Bem nasci no dia 13 de Novembro de 1958 na cidade do Recife as 04:00 hs da manhã em um parto normal. tive uma vida sem muitos amigos porque era tímido demais e minhas amídalas faziam eu ter crises constantes com muita febre alta etc. nunca tive condições físicas seguras de enfrentar uma sala cirúrgica, os médicos sempre falavam quando crescer desaparece, aconselhou meus pais a me levarem na praia sempre pela manhã porque o iodo ajudava.
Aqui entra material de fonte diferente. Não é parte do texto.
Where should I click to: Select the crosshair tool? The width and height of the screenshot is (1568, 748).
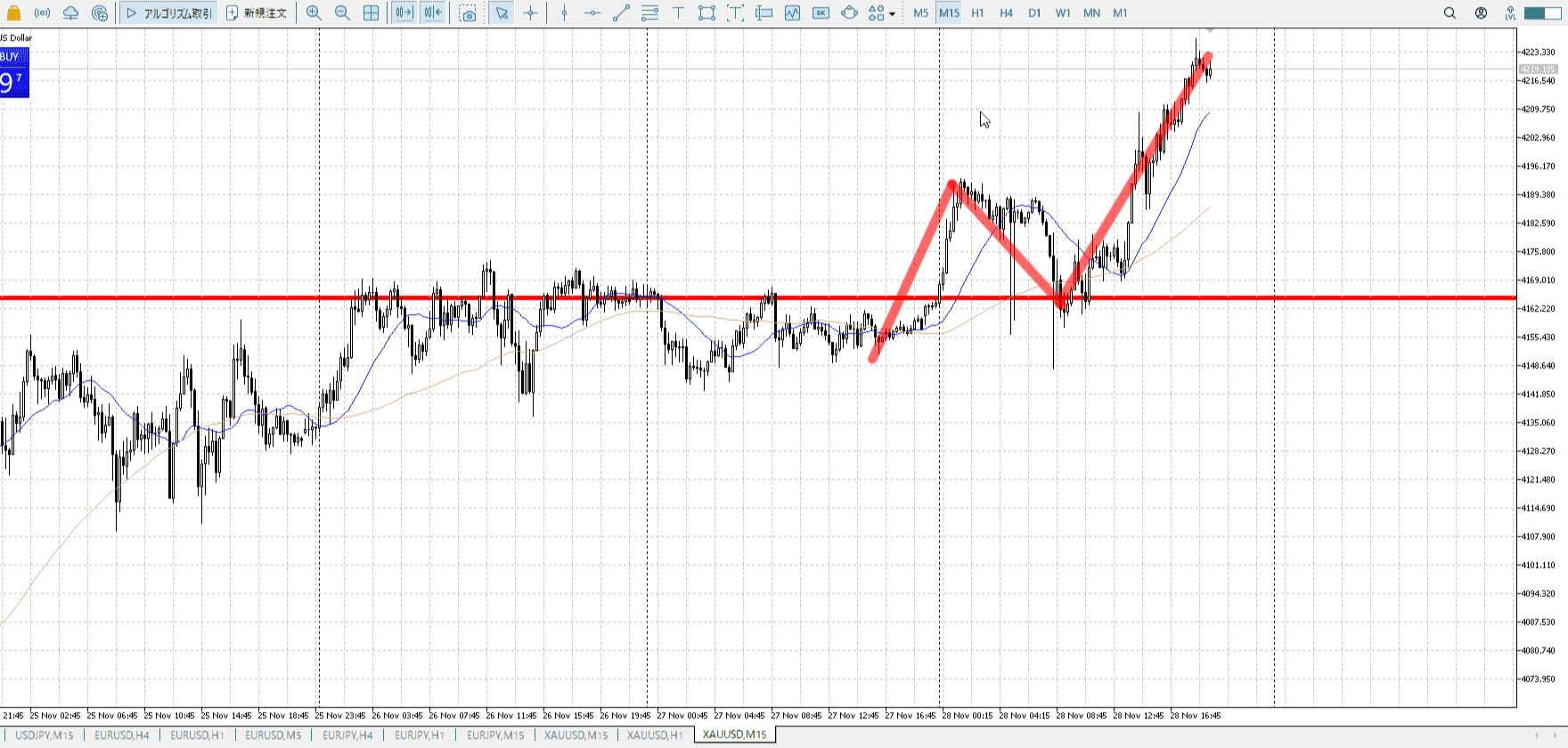click(531, 13)
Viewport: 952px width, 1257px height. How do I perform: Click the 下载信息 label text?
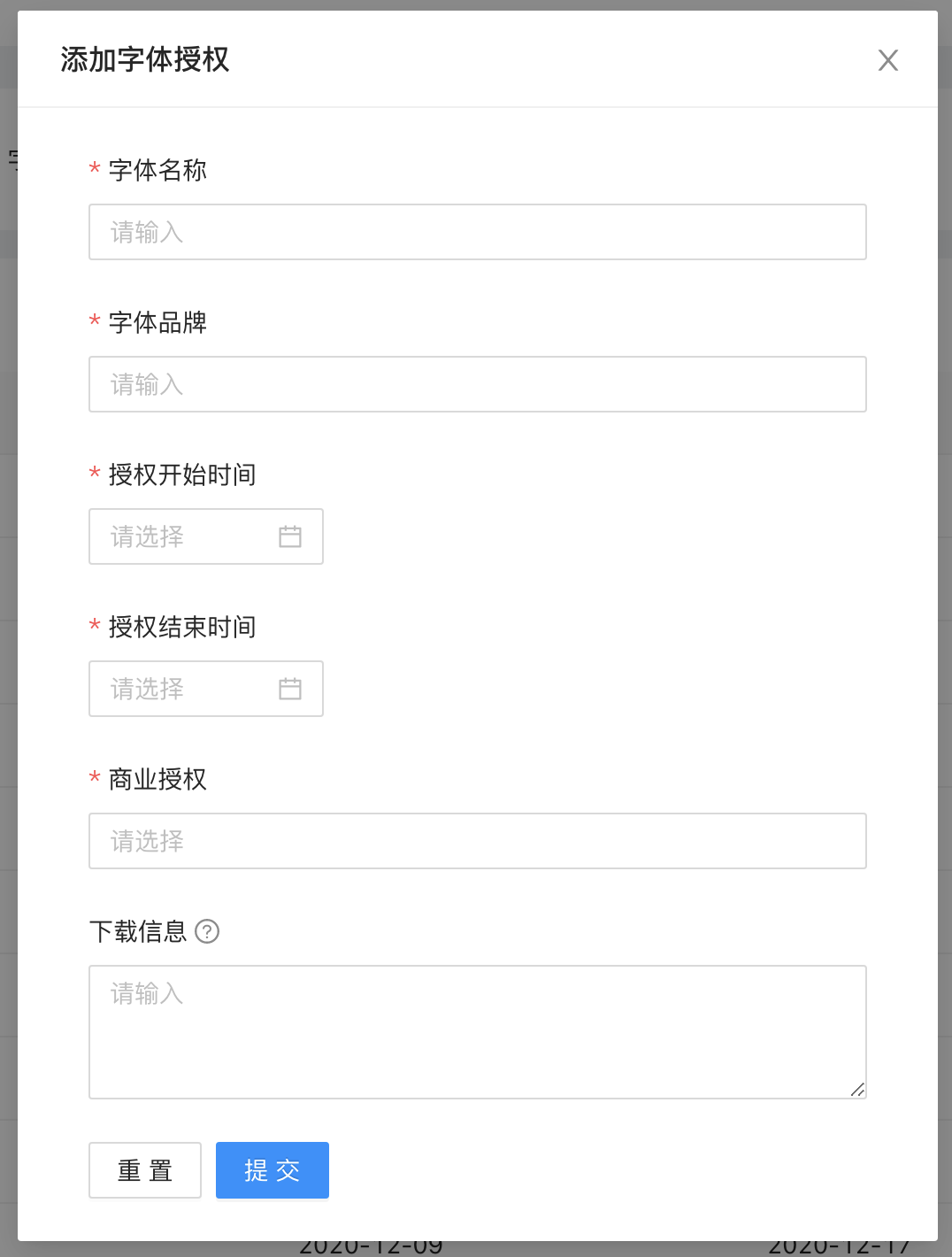pos(138,931)
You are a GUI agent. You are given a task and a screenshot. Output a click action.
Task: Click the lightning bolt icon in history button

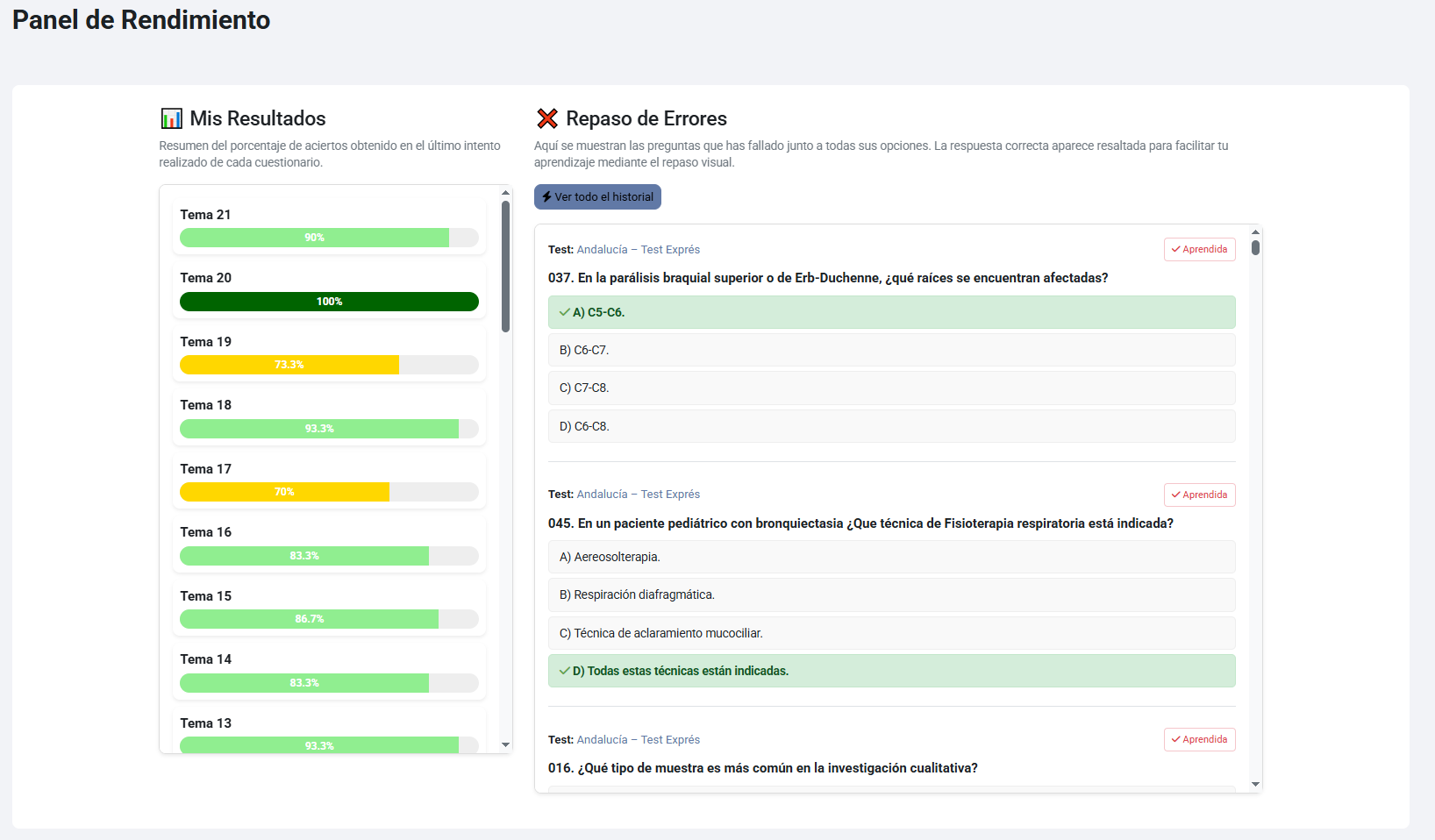546,197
Mudamos para uma casa que meu pai foi construindo aos poucos durante minha infância,era grande, tinha três grandes quartos, o meu cabia meu autorama ( carrinhos tipo daquele do piloto Chico Lande ) montado em uma plataforma , uma grande piscina que durante o período de chuva ficou cheia sem a instalação das bombas,só os sapos a usaram,rsrsrsrsrs, minha vida se resumia a casa da minha avó porque ficava lá junto dos meus primos enquanto nossos pais trabalhavam, meu pai montou um laboratório completo ao lado da garagem de casa, onde me incentivou meus primeiros passos no ramo químico, brincava com meus únicos amigos Hainz,Paulo e Rosimeire Richet, filhos de uma grande amigos dos meus pais Dona Juliana e Paulo Richet,além dos meus primos.
Mudei para São Paulo por opção de trabalho do meu pai,moramos inicialmente na Rua Nestor Pestana no centro de São Paulo em um período conturbado em 1968,mais mudamos para o bairro da Saúde próximo ao Monumento do Ipiranga, de casa deu para ver o cortejo da rainha Elizabeth, estudei na Escola Estadual do Ipiranga próximo de casa,estava no quarto ano do primário,mais a professora e diretora acreditando que o nível educacional do Nordeste era muito atrasado me fez voltar para o 1 º ano do primário, foi bom porque minha notas sempre eram bem acima da media e reforçou meus conhecimentos,mudamos de novo para a Rua Dom Pedro II próximo a empresa que meu pai iria trabalhar a Ciba - Geigy, que o tinha contratado para ser o colorista chefe de desenvolvimento de anilinas para as industrias têxtil e couro. fiz meu ginásio na Escola Estadual de 1º e 2º Grau \\\\\\\" Profa Leonina Santos Fortes \\\\\\\" em pouco tempo mudamos novamente para a Rua Princesa isabel e depois para uma residencia própria a Rua Bacaetava próximo a ponte do Morumbi,vi as fundações e inicio do Shopping Morumbi da janela do meu quarto, nesse período estudava na Escola Técnica Oswaldo Cruz fazendo Química analítica, curso colegial técnico, sem amigos,baladas,etc ocupava meu tempo nos estudos e minha unica diversão era ir ao Estadio Cicero Pompeu de Toledo onde assisti meu primeiro jogo de futebol entre São Paulo e Peñarol do Uruguai, tive a satisfação de assistir grandes jogos e ver independente do time grandes jogadores,Rivelino ( tinha posto de gasolina na esquina de casa, pessoa fantástica ) Pedro Rocha, Ademir da Guia,Pelé,Gerson,Zé Maria entre tantos...em uma época que não havia rivalidade,podia ir e voltar do Estadio sem medo de assalto ou ser morto por torcida. Tinha uma vida caseira,sempre ajudando meus pais em casa e estudando. Por questão de saúde da minha mãe devido aos clima louco de São Paulo,meu pai aceitou um convite de um amigo e mudamos para Franca interior de São Paulo em 1975. Ele iria trabalhar no Curtume Progresso do Grupo Samello,local do meu primeiro emprego, na época estava quase com 18 anos época do alistamento militar. Mudamos na ultima semana do meu alistamento.